(Stored dataset items)
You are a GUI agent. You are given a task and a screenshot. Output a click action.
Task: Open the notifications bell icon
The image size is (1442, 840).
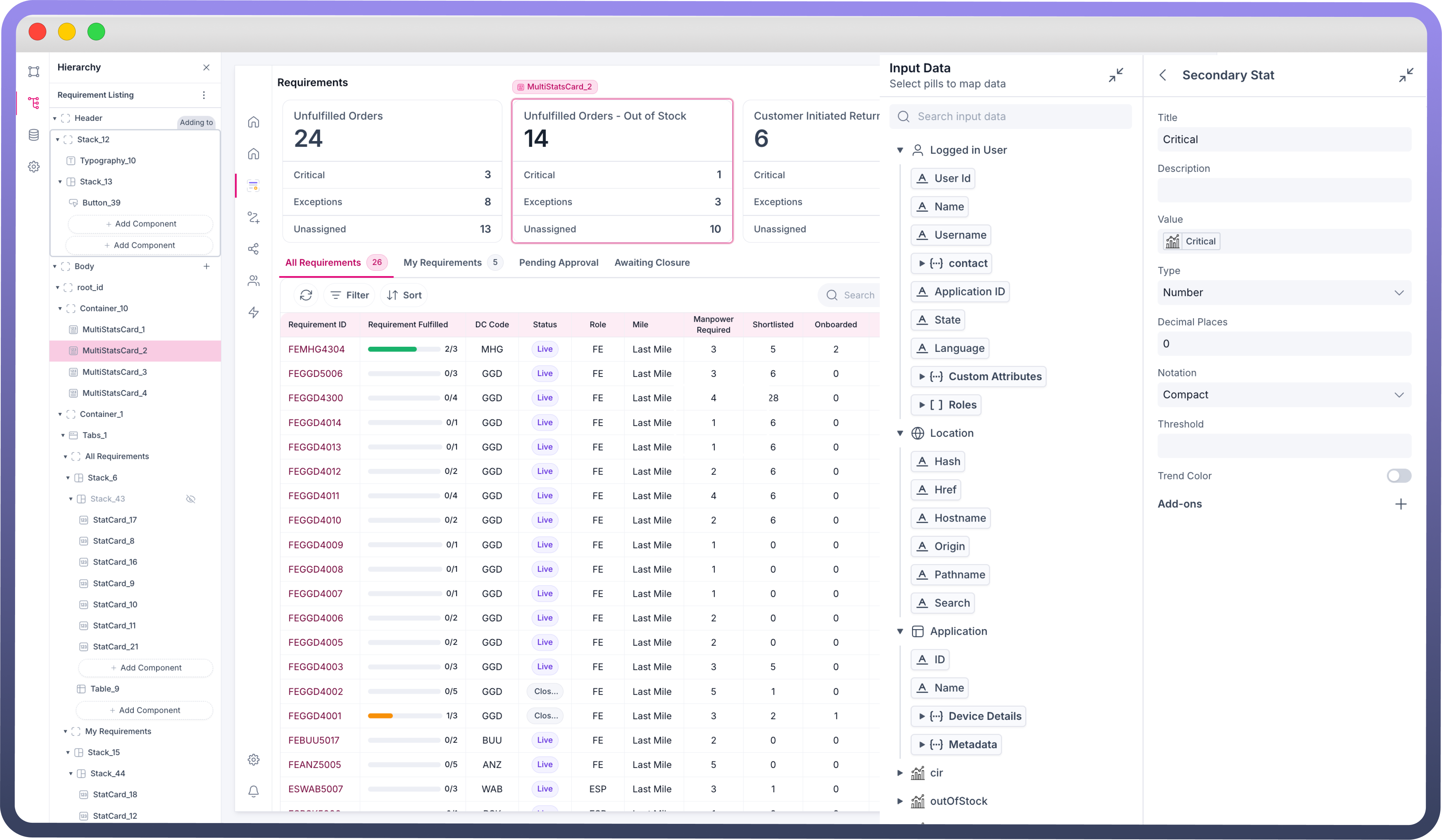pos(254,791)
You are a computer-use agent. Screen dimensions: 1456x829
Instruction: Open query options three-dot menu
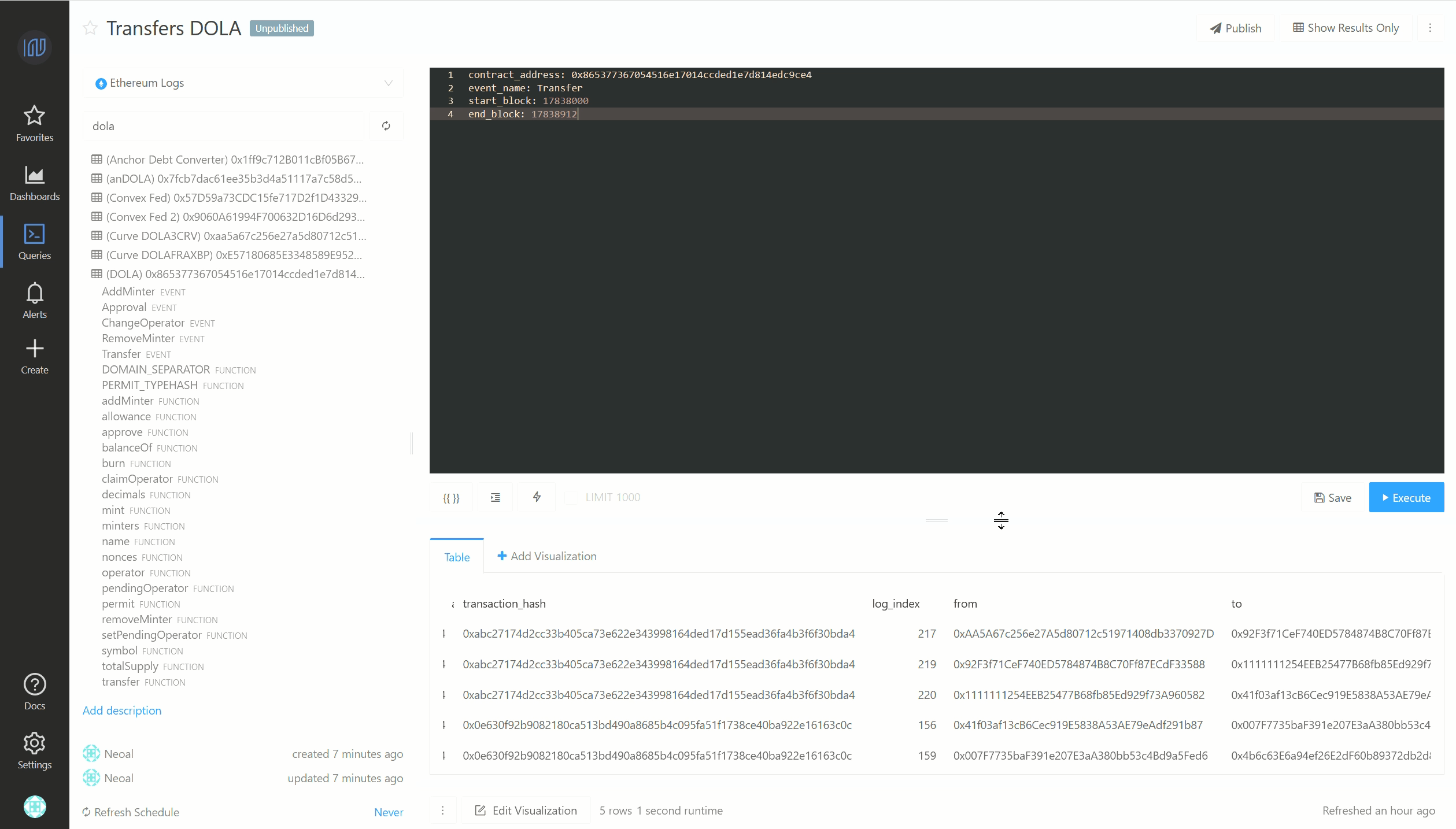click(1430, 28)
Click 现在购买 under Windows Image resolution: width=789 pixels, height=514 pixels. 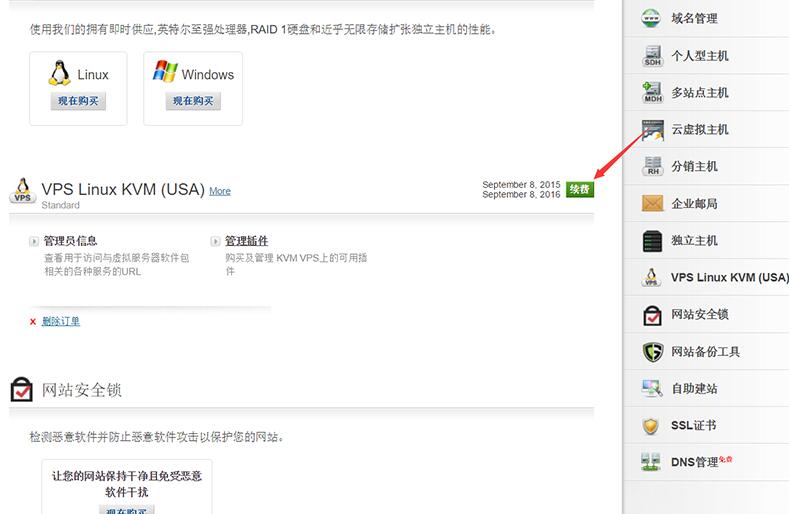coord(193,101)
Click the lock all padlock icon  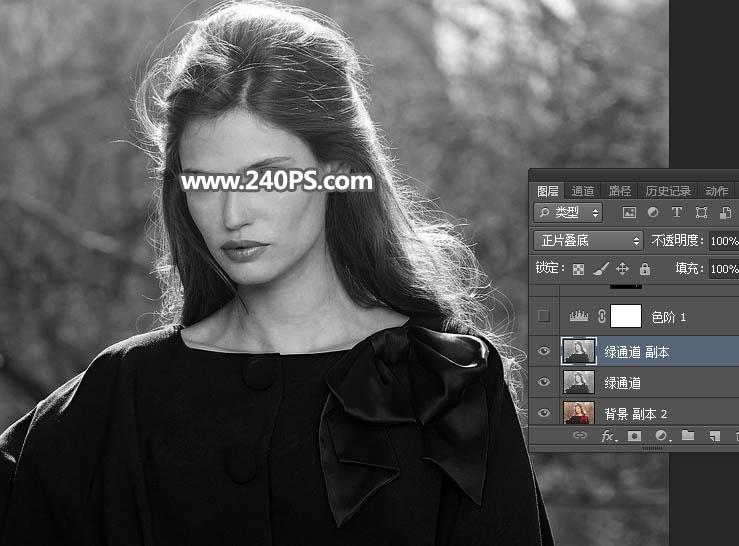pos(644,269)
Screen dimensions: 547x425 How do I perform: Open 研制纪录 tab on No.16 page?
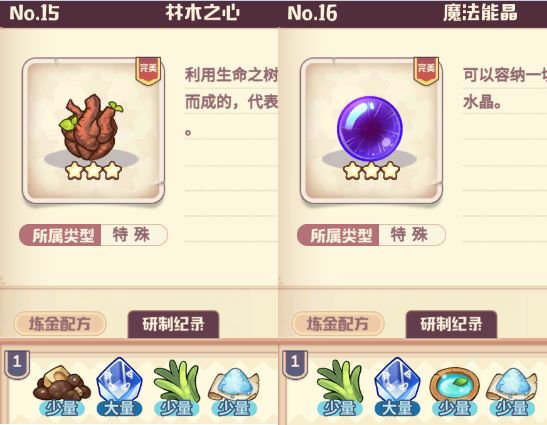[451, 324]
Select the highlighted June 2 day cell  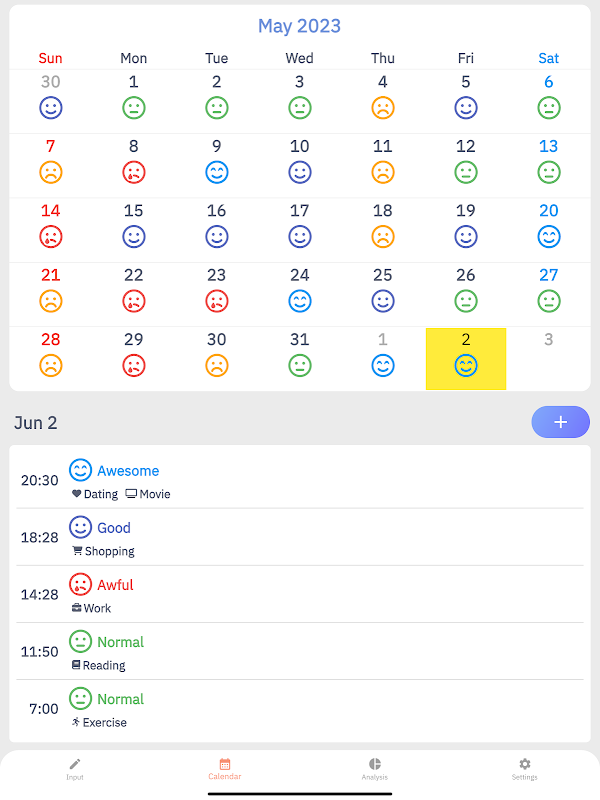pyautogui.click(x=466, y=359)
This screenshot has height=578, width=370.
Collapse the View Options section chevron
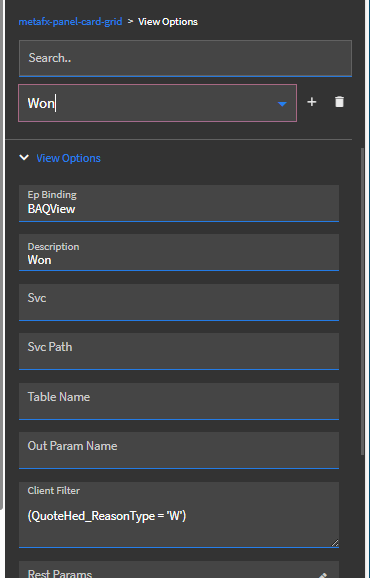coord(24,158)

■ Directions for this task: Pick out each line of the data above that contains the word "dimensions" and copy those lines. Matching is case-sensitive.

■ Result:
You are a computer-use agent. Screen dimensions: 1456x829
Screen dimensions: 547x425 How do I perform: Open 研制纪录 tab on No.16 page?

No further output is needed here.